***** The data *****

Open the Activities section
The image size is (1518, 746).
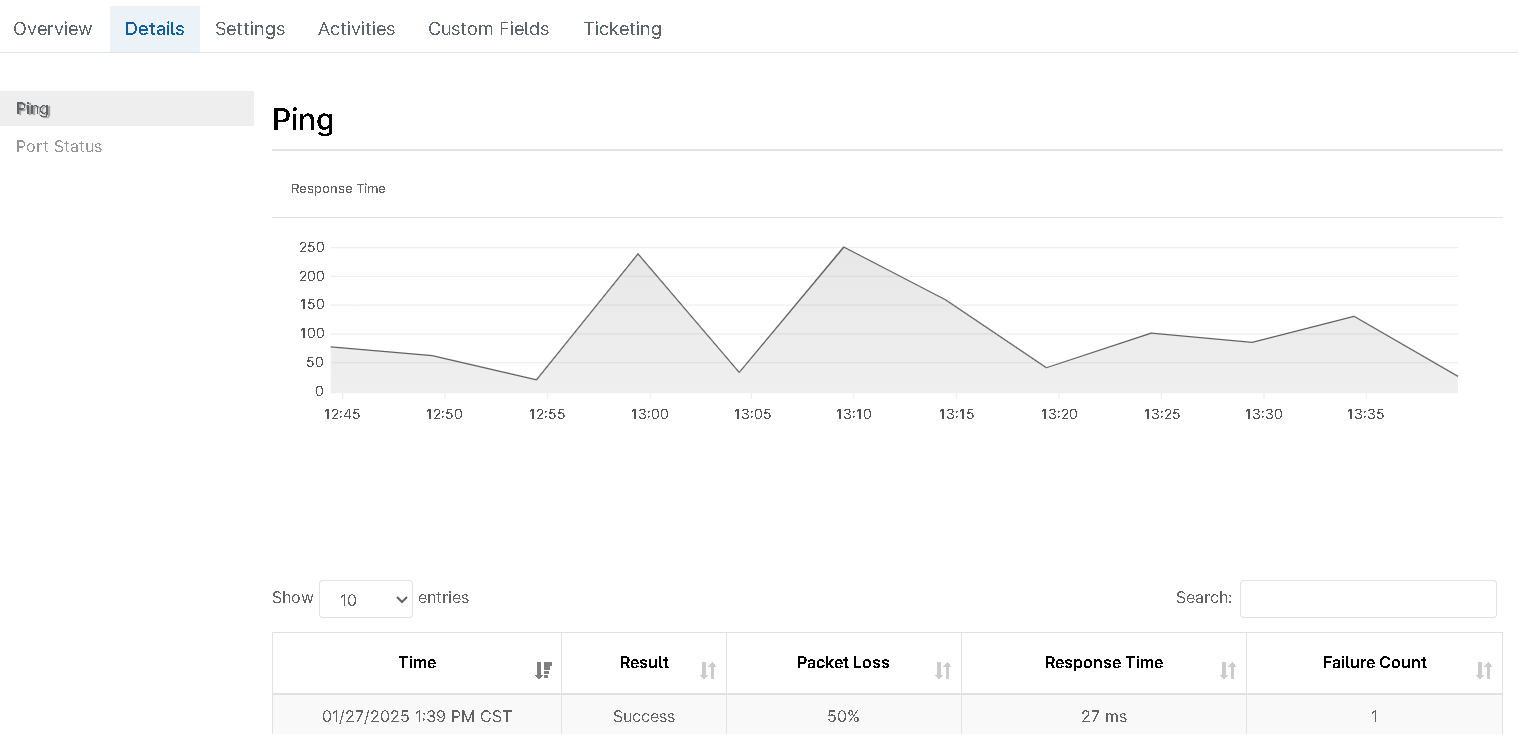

*****
***** The data *****

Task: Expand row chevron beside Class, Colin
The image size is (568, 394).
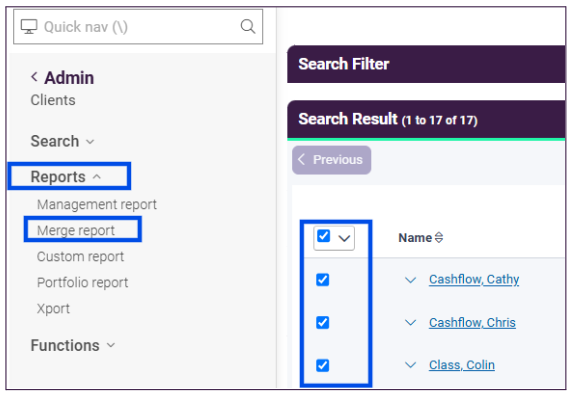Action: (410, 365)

*****
***** The data *****

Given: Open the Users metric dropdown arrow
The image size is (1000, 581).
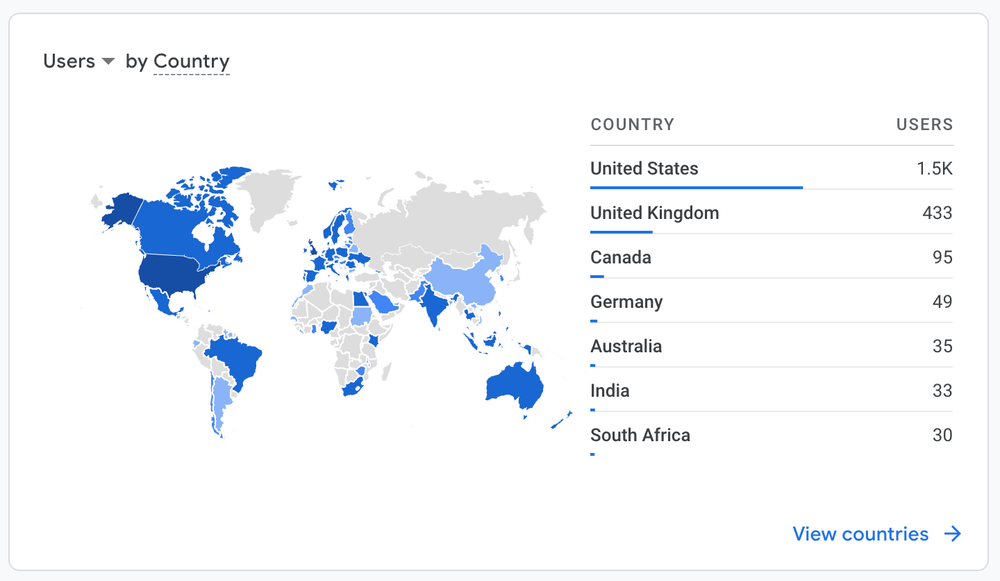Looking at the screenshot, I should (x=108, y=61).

*****

[Activity] Using the listing above, show every line that includes the string "Open".

[Result below]
Open the Activities section
Given: Open the Users metric dropdown arrow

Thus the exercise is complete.